# What color/pattern is this?



## Kimberly_CA (Jan 5, 2008)

And what kind of babies would he produce with a blue check hen? There is no visible pattern, just solid red all over. This is actually not my bird but my bird looks just like this but the red is of a slightly deeper shade with green irridesence on the neck.











thanks guys!


----------



## george simon (Feb 28, 2006)

*Hi KIMBERLY,Would you show us a picture of your bird. The bird that is pictured here may well be a RECISSIVE RED but I realy would like to see it up close. Show us your bird with wing extened a one with the tail spread Then we can talk about it.*GEORGE


----------



## Kimberly_CA (Jan 5, 2008)

I have been having problems with my camera, any recent pics I have posted have been old.....

here is another that looks like mine excpet mine has no white tail feathers.

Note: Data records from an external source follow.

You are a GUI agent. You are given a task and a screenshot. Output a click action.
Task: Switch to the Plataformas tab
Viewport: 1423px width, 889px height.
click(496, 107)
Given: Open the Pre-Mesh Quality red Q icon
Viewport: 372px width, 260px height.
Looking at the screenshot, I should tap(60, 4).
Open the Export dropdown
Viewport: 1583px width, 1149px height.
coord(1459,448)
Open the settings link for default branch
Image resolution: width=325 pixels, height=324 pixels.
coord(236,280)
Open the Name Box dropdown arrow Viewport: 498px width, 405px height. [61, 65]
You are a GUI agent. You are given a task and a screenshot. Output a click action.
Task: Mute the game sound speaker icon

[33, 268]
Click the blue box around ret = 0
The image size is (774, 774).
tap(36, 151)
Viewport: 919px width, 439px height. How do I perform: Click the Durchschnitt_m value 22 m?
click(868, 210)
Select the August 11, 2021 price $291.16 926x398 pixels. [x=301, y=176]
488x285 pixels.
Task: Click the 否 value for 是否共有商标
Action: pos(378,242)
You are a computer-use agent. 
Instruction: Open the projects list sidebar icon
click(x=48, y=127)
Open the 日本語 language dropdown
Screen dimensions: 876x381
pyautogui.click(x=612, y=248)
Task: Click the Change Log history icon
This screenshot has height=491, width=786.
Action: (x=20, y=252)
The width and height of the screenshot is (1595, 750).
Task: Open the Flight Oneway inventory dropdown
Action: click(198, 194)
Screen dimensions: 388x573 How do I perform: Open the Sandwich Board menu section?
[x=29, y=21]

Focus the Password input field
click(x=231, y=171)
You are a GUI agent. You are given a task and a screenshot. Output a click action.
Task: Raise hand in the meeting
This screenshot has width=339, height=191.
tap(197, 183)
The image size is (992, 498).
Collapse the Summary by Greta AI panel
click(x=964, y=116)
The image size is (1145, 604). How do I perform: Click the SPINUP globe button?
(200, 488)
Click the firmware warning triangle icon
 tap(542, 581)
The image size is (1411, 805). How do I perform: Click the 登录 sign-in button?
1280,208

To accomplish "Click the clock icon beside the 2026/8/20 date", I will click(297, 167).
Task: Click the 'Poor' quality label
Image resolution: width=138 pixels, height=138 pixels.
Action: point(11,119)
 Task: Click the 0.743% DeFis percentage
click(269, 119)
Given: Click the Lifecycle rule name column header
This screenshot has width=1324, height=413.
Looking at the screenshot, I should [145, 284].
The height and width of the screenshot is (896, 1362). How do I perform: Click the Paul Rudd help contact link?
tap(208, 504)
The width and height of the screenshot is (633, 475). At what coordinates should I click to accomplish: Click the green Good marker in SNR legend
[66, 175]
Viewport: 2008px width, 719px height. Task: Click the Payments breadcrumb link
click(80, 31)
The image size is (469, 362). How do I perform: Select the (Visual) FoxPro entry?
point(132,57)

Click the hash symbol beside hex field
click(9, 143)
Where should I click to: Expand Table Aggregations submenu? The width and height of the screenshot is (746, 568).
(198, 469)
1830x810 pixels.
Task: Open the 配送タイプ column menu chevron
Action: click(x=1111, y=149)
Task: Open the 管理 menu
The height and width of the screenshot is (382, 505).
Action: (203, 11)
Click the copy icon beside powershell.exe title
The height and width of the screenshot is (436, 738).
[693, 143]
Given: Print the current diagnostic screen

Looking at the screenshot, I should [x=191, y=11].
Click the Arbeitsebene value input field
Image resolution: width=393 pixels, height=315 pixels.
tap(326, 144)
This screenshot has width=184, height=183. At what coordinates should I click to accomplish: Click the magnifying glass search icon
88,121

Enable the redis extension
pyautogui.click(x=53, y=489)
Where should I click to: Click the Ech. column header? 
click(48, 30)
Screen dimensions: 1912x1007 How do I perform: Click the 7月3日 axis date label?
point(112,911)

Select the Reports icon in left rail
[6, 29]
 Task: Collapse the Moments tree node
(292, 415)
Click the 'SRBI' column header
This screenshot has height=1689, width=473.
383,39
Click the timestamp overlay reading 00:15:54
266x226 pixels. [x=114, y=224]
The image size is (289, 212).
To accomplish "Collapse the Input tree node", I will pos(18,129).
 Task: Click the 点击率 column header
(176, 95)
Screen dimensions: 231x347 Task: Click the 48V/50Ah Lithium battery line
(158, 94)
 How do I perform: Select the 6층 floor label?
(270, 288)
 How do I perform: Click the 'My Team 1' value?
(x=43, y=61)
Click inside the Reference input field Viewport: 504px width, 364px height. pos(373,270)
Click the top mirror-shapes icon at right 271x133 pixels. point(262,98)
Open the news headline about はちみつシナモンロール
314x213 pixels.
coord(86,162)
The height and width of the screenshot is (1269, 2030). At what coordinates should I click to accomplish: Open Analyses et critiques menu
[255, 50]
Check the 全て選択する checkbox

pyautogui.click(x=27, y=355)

I will try to fix whats up with my camera. The problem is not the camera but rather getting the pics onto the computer. I used to plug the cam in and a box popped up....now nothing happens when I plug it in and I have not yet figured out why...


----------



## TAWhatley (Mar 6, 2001)

Kimberly_CA said:


> I used to plug the cam in and a box popped up....now nothing happens when I plug it in and I have not yet figured out why...


Easiest thing is just to reinstall the software that came with the camera .. some other device or program has "taken over".

Terry


----------



## Kimberly_CA (Jan 5, 2008)

Would I need the original cd the camera came with to do that....? I don't even remember how I originally installed it as I have had it for years and all I have is the camera and the cord, no original packaging or cd or anything.... If I do need it oh well it's a piece of crap camera and I will be looking for a new one soon anyway. Thanks terry!


----------



## TAWhatley (Mar 6, 2001)

Kimberly_CA said:


> Would I need the original cd the camera came with to do that....? I don't even remember how I originally installed it as I have had it for years and all I have is the camera and the cord, no original packaging or cd or anything.... If I do need it oh well it's a piece of crap camera and I will be looking for a new one soon anyway. Thanks terry!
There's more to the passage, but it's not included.